Westerners will notice that a disproportionate amount of time of the three-hour show is spent with mutual emotional consoling by the singers, hosts and judges. In fact, to protect against the shame of being eliminated, the show spends more time focusing on the losers rather than the winners!
And even though they have a version of the tough Simon Cowell in a judge named Wu Qixian, you won’t find him fighting with the other judges. Instead, it’s much more of a love-fest than American Idol—with everyone working hard to help protect face.
Unlike the “win-lose” zero-sum mentality of the US, Chinese reality shows and competitions also typically share the prize money.
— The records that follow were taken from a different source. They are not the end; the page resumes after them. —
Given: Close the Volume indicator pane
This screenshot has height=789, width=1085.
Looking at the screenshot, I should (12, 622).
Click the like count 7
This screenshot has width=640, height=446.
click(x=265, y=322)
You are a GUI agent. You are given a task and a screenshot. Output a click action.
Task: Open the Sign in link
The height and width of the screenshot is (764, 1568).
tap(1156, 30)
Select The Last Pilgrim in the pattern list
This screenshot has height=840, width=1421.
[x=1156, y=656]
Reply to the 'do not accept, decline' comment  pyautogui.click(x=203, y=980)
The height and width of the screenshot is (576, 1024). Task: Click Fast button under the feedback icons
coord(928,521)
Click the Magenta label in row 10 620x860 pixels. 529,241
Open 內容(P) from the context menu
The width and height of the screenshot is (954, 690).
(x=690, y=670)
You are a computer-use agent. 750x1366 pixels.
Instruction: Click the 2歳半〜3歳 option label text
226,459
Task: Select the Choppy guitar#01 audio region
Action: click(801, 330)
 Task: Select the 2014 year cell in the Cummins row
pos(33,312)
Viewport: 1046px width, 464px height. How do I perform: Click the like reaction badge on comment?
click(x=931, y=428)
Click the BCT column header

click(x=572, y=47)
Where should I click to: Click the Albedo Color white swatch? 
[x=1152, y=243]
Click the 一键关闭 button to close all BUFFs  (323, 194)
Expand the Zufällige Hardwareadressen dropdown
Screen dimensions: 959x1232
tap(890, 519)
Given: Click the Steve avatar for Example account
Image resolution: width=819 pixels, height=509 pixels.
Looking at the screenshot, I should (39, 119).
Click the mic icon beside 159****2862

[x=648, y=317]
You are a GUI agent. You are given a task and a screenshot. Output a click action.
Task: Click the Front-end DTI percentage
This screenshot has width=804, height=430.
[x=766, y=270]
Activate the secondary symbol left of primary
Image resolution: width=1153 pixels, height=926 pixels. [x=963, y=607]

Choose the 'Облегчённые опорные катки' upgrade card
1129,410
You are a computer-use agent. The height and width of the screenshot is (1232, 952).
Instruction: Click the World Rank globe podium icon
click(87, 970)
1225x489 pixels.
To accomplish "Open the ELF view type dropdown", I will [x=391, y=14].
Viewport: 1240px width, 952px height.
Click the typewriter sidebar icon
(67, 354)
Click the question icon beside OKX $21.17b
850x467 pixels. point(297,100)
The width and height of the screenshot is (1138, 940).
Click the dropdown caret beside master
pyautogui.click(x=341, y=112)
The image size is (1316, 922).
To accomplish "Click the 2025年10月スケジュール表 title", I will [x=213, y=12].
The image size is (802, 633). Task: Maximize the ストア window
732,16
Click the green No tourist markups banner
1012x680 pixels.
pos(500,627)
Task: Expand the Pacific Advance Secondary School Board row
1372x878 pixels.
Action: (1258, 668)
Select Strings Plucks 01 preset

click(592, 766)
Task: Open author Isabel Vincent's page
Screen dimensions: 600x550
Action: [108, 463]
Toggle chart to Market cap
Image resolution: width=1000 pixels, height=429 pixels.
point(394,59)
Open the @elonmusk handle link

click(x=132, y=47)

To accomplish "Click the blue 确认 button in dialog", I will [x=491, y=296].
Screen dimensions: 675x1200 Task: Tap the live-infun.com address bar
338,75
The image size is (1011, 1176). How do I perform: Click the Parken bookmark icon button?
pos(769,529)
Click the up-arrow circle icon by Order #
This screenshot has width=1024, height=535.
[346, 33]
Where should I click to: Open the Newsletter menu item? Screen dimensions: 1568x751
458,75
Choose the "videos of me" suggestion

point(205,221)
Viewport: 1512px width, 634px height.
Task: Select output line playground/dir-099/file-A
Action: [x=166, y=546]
For instance, in the 2006 show “Win in China” (the Chinese version of “The Apprentice”), the winner gets 10 million RMB. The runner up gets 7 million and the other three “losers” get 5 million each! (As you can imagine, there’s also no bouffant-haired jackass who uses the catch phrase, “You’re fired.”)
CHINESE IDIOMS ABOUT “FACE”
Illustrating the obsession with face-management, there are literally dozens of Chinese sayings and proverbs that have to do with “face”, including:
“Men can’t live without face, trees can’t live without bark.”
ren hou lian, shu hou pi
“A family’s ugliness (misfortune) should never be publicly aired”
jai chou bu ke wai yang
mian zi gong chen
For example, “That new expensive airport is just another face project for local officials to suck up to their bosses.”
“Blacken one’s face”
Wang lian shang mo hei
For example, “He blackened your face to get you back for what you did.”
A traditional insult is to say that someone “has no face”.
mei you mianzi
Similarly, one of the worst things is to “lose face”.
GAINING AND LOSING FACE IS SERIOUS BUSINESS
So don’t treat this concept of mianzi too lightly….especially if you’re doing business or spending a long time in China.
Foreigners working in China (who don’t appreciate the full cultural importance of face) often complain that their Chinese counterparts are “too sensitive” about being offended or having their feelings hurt.
Similarly, many ex-pats in China—as well as other Asian countries such as Japan, Korea, Thailand, Singapore—can tell you stories of how their local friend suddenly stopped talking to them (probably because they somehow caused them to lose face).
And from the Western perspective, it is true—the Chinese are generally more sensitive to any perceived slights having to do with losing face since it’s so ingrained in their culture. This cultural thin-skin is largely a product of culture that has valued social harmony as the prime rule (and generally avoided criticism).
In the West, many of these slights are seen as minor and quickly forgotten. But in China, failing to appreciate face can cause serious problems. While an American businessperson might be respected back home for his frankness and being a “straight-shooter,” he would likely be viewed in China as uncultured, overbearing, and rude.